The choice of brake manufacturer might seem like an abstruse point but, at the point of interface with the driver, the braking process is a combination of muscle memory and feel. The driver becomes accustomed not just to the bite point of the brakes, but the strength of the initial bite and the progression of the braking effort, through to the sensations transmitted through the pedal that the lock-up point is imminent.
Making the right strategy calls
Lewis Hamilton, Ferrari
Photo by: Zak Mauger / Motorsport Images
In Bahrain, both Ferraris ran a different strategy to the majority of the field, starting on medium-compound tyres while rest of the top 10 started on used softs.
While Leclerc lost two positions at the start – to George Russell and Lando Norris – Hamilton held on to ninth and soon passed Carlos Sainz’s Williams for eighth. Although the second Red Bull of Yuki Tsunoda undercut Hamilton at the first stops, Lewis made his way by within two laps and nailed a pass for position on Yuki’s team-mate Max Verstappen three laps after that.
Andrea Kimi Antonelli and Pierre Gasly, who also started ahead of Hamilton, lost out by pitting shortly before the safety car was deployed on lap 32. Lewis even had a brief dice with Lando Norris after the restart before the McLaren slipped away. Thanks to Verstappen’s woes Hamilton faced no serious threat from behind so was able to absorb more lessons in how the Ferrari needs to be driven.
But the priority now is to find a way to nail those crucial laps in qualifying, since car convergence means small time losses can add up to a large disparity in grid positions.
“You won’t replace 12 years of collaboration in two weeks or two races,” said Ferrari team principal Frederic Vasseur in his post-race media briefing. “For sure we need to improve but this is true for everybody in the paddock: the DNA of our sport is for everybody to do a better job.

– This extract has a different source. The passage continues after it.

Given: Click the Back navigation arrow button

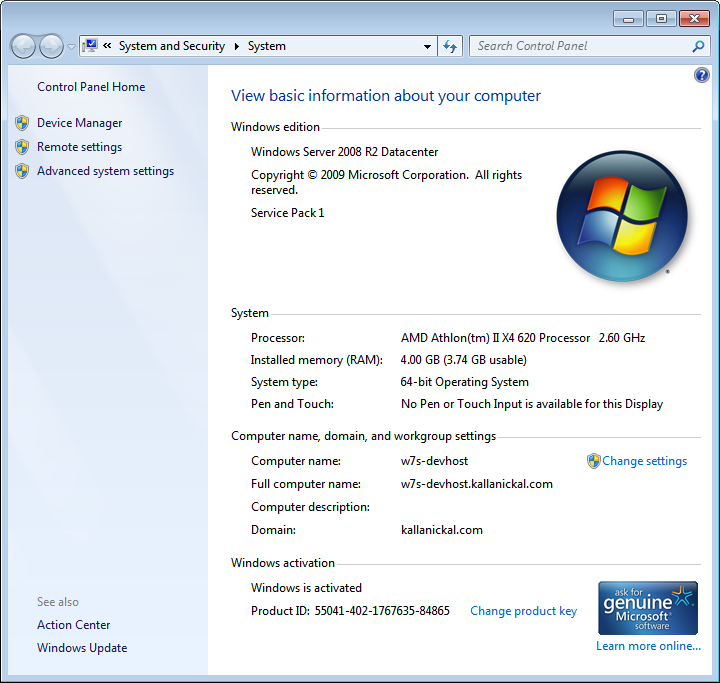Looking at the screenshot, I should point(23,46).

“It’s good to have Lewis with this mindset: ‘I have to improve myself, and to adapt myself to the car.’ We will adapt the car to Lewis but he also has to do a step.
“Between us, it’s done in a very positive and constructive way. Three or four years ago, if you made a mistake and were four or five tenths behind your team-mate you maybe lost one row, now you lose six or seven positions.
“Charles was on the second row but three or four hundredths slower and he would have been P6, so we have to stay calm.”